→ **Data shown**
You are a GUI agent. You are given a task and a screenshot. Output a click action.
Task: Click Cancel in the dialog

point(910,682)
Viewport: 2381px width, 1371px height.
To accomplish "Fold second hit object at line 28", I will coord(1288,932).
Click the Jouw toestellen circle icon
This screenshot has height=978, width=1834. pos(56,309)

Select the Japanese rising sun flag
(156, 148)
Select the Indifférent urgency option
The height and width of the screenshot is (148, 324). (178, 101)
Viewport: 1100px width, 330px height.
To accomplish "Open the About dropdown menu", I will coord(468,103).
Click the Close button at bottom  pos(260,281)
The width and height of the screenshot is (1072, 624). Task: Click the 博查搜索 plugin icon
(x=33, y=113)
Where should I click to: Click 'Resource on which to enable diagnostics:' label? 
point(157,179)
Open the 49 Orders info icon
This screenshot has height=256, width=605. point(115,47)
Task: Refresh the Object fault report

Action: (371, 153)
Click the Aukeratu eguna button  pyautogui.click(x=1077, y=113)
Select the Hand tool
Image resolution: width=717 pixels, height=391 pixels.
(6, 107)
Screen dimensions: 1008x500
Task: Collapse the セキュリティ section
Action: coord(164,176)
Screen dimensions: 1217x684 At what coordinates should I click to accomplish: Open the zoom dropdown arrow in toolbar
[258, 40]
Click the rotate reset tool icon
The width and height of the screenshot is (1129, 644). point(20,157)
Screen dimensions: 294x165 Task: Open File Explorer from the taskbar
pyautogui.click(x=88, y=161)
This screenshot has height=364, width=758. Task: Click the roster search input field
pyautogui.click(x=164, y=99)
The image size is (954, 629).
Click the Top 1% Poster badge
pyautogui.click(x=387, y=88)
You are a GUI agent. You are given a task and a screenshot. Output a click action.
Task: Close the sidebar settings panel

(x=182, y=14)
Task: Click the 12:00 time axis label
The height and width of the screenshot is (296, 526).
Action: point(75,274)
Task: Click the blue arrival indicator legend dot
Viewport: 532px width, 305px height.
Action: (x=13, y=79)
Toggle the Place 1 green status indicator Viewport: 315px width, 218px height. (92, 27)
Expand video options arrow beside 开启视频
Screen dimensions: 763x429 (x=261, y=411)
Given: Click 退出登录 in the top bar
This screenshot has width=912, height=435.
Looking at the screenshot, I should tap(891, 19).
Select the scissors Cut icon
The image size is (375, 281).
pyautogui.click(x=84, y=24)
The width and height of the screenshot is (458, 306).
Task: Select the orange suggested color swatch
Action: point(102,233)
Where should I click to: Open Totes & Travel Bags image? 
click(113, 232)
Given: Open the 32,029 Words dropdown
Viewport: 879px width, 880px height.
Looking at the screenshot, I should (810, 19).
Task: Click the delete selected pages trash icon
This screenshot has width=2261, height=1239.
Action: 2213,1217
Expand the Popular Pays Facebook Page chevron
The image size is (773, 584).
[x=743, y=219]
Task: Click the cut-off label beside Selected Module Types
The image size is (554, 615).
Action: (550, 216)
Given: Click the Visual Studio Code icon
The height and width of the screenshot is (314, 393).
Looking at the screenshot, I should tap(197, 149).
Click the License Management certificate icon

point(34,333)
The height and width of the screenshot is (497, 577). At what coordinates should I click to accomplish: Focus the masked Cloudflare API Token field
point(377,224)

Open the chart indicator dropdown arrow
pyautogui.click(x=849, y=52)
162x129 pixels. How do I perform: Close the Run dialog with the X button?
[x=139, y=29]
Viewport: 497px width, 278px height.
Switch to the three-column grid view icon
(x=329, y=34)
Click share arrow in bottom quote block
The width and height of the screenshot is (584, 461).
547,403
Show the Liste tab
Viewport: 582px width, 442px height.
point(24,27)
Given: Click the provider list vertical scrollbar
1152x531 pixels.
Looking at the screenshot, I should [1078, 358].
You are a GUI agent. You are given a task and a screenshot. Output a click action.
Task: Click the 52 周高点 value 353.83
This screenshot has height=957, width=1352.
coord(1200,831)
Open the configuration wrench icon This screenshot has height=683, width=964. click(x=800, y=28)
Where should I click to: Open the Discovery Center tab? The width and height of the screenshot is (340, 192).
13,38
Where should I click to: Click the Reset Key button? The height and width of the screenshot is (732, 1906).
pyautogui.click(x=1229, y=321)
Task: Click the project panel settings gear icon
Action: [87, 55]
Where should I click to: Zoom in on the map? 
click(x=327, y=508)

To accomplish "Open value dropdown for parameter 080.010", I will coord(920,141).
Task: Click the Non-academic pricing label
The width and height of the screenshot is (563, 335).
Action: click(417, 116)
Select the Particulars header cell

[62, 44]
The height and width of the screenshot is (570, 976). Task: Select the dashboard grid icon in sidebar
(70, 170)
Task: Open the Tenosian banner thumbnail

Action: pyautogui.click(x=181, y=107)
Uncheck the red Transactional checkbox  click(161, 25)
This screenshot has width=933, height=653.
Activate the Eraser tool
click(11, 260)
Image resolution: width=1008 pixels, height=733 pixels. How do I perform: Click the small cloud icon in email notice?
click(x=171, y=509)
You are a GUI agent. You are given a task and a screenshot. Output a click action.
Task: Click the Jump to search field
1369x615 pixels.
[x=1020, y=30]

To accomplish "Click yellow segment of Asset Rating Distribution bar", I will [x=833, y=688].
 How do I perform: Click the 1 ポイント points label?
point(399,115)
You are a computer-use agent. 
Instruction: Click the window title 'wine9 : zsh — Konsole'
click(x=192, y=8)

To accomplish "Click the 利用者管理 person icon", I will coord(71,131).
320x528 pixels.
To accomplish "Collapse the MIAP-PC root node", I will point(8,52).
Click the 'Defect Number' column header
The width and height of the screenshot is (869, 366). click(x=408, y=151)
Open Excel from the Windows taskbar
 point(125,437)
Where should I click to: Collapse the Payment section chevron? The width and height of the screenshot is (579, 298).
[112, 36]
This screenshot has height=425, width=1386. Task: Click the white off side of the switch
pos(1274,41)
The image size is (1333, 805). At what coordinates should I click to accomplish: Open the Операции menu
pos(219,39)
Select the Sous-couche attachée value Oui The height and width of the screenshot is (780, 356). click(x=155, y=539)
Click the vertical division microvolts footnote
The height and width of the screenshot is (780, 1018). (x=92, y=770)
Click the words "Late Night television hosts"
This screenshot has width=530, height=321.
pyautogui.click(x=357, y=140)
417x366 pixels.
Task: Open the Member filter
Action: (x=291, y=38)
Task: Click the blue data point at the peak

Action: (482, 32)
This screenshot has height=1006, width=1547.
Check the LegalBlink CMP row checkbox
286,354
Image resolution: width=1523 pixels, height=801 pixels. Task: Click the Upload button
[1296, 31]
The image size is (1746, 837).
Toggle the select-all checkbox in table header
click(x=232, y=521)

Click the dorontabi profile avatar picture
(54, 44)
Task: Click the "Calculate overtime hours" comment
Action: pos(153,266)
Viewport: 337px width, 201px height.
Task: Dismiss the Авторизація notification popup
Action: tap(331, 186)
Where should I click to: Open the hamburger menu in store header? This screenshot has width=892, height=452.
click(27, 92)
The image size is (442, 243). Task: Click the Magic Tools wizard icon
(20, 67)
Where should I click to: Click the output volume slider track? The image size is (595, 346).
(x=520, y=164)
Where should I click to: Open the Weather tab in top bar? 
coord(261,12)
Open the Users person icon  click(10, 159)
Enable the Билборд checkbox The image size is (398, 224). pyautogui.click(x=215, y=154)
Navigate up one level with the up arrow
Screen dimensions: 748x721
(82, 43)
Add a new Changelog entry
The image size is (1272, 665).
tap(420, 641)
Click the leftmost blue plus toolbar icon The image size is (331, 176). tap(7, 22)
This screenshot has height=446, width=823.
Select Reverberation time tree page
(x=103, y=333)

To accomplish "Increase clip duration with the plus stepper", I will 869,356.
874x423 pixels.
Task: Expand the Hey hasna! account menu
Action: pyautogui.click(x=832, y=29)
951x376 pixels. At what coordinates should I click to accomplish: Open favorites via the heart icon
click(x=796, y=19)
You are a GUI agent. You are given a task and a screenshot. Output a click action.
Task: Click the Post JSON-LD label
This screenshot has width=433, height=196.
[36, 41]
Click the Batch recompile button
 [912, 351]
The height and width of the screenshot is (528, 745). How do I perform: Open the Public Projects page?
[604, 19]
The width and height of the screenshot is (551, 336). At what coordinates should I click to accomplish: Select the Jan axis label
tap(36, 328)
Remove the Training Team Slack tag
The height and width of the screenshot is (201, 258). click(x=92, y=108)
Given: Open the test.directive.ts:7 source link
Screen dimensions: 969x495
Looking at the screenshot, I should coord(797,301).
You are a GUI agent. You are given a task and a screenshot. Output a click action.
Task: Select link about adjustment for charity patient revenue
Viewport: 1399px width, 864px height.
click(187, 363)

→ **What you are asked to do**
Copy the rows word for word, from the line containing "Open the 49 Orders info icon" through the line containing "Looking at the screenshot, I should tap(891, 19).", including both of those lines.

→ **Response to the task**
Open the 49 Orders info icon
This screenshot has height=256, width=605. point(115,47)
Task: Refresh the Object fault report

Action: (371, 153)
Click the Aukeratu eguna button  pyautogui.click(x=1077, y=113)
Select the Hand tool
Image resolution: width=717 pixels, height=391 pixels.
(6, 107)
Screen dimensions: 1008x500
Task: Collapse the セキュリティ section
Action: coord(164,176)
Screen dimensions: 1217x684 At what coordinates should I click to accomplish: Open the zoom dropdown arrow in toolbar
[258, 40]
Click the rotate reset tool icon
The width and height of the screenshot is (1129, 644). point(20,157)
Screen dimensions: 294x165 Task: Open File Explorer from the taskbar
pyautogui.click(x=88, y=161)
This screenshot has height=364, width=758. Task: Click the roster search input field
pyautogui.click(x=164, y=99)
The image size is (954, 629).
Click the Top 1% Poster badge
pyautogui.click(x=387, y=88)
You are a GUI agent. You are given a task and a screenshot. Output a click action.
Task: Close the sidebar settings panel

(x=182, y=14)
Task: Click the 12:00 time axis label
The height and width of the screenshot is (296, 526).
Action: point(75,274)
Task: Click the blue arrival indicator legend dot
Viewport: 532px width, 305px height.
Action: (x=13, y=79)
Toggle the Place 1 green status indicator Viewport: 315px width, 218px height. (92, 27)
Expand video options arrow beside 开启视频
Screen dimensions: 763x429 (x=261, y=411)
Given: Click 退出登录 in the top bar
This screenshot has width=912, height=435.
Looking at the screenshot, I should tap(891, 19).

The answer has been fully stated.